### Passage for review
__________

CLATSOP COUNTY, Ore. — Jeff Carlsen and his wife thought they were ready to have the conversation.
They’d been reading books about death and dying and thinking about how they wanted to approach this time of their life. They were older and the idea of their own mortality was becoming less abstract. They felt open and willing to address almost anything. Their Christian faith had them looking to eternity.
And, besides, thought Carlsen, the retired former director of the Cannon Beach Conference Center, they’d grappled with difficult things before and dealt with their own parents’ deaths.
But then they started talking through matters of their estate, power of attorney and the other legal and fiddly details with their kids.
“We thought, ‘Oh, that’s just straightforward,” Carlsen said. “You just talk about it and, you know, everybody’s on the same page and it all works out great. But,” he laughed, “not necessarily.”
Carlsen was one of the people former Clatsop County public health director Margo Lalich reached out to for feedback as she and others looked to found the North Coast EOL Collective.

__________

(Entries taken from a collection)
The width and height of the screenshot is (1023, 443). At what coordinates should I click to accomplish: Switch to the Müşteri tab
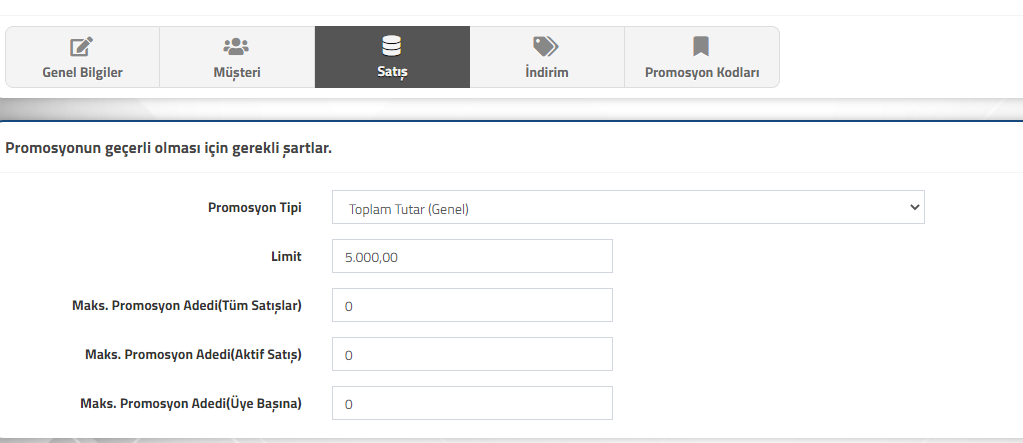[x=237, y=57]
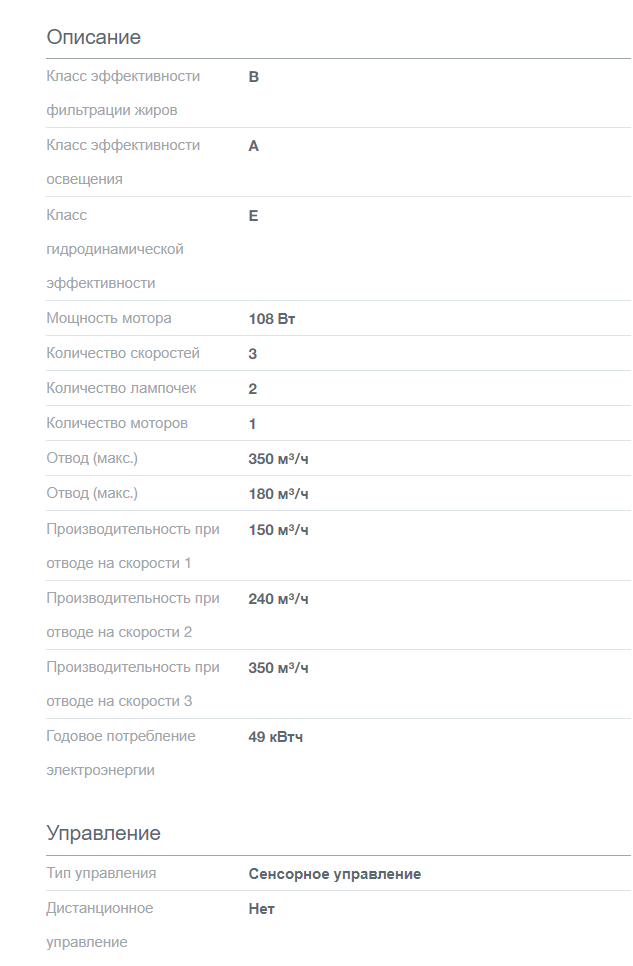
Task: Select the "Количество лампочек" row label
Action: pos(121,389)
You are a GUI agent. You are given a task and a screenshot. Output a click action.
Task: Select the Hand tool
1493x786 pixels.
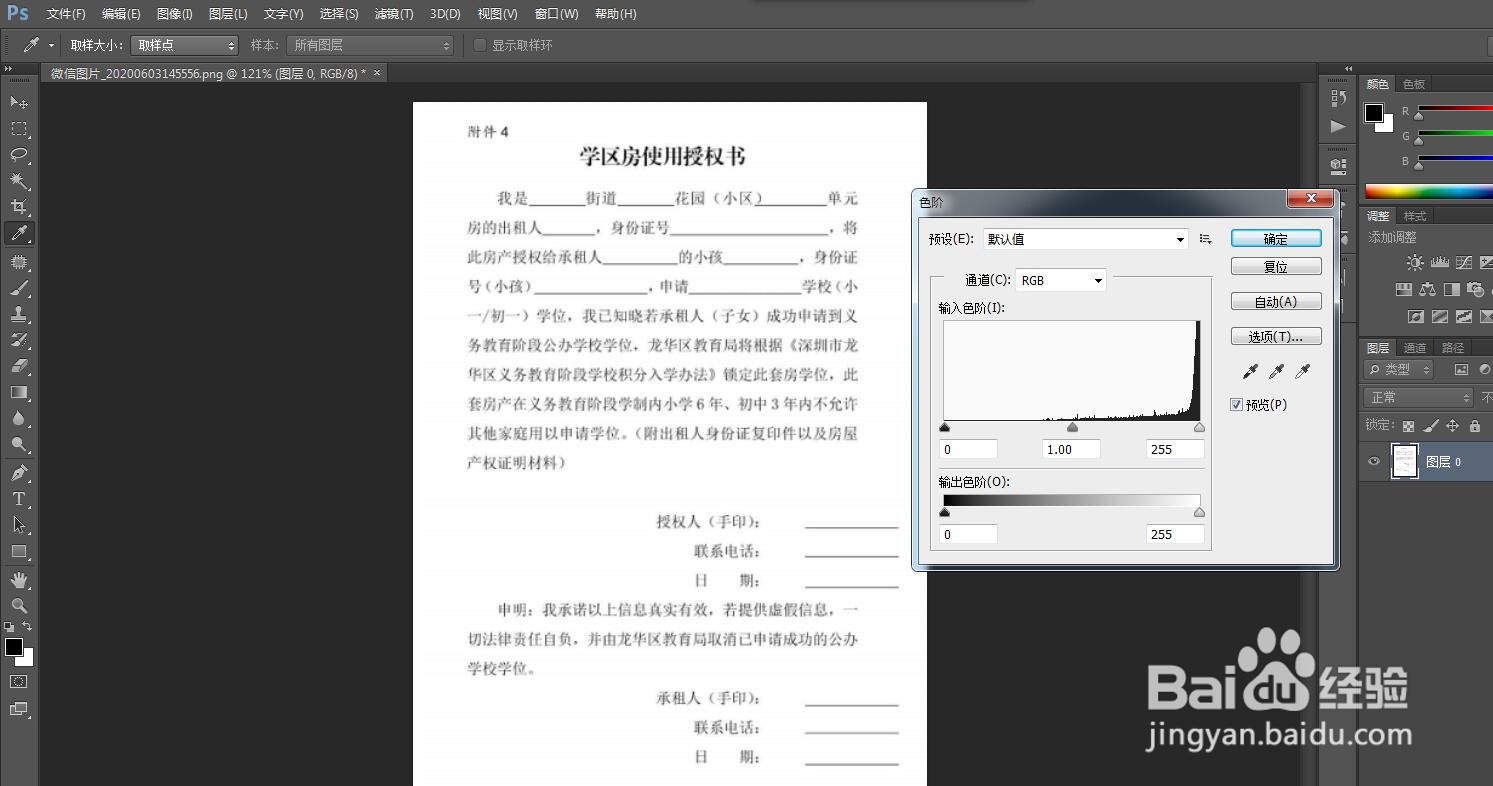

__________

Could you repeat the article above about Jeff Carlsen and his wife, word for word from start to finish?

### Result for this task
CLATSOP COUNTY, Ore. — Jeff Carlsen and his wife thought they were ready to have the conversation.
They’d been reading books about death and dying and thinking about how they wanted to approach this time of their life. They were older and the idea of their own mortality was becoming less abstract. They felt open and willing to address almost anything. Their Christian faith had them looking to eternity.
And, besides, thought Carlsen, the retired former director of the Cannon Beach Conference Center, they’d grappled with difficult things before and dealt with their own parents’ deaths.
But then they started talking through matters of their estate, power of attorney and the other legal and fiddly details with their kids.
“We thought, ‘Oh, that’s just straightforward,” Carlsen said. “You just talk about it and, you know, everybody’s on the same page and it all works out great. But,” he laughed, “not necessarily.”
Carlsen was one of the people former Clatsop County public health director Margo Lalich reached out to for feedback as she and others looked to found the North Coast EOL Collective.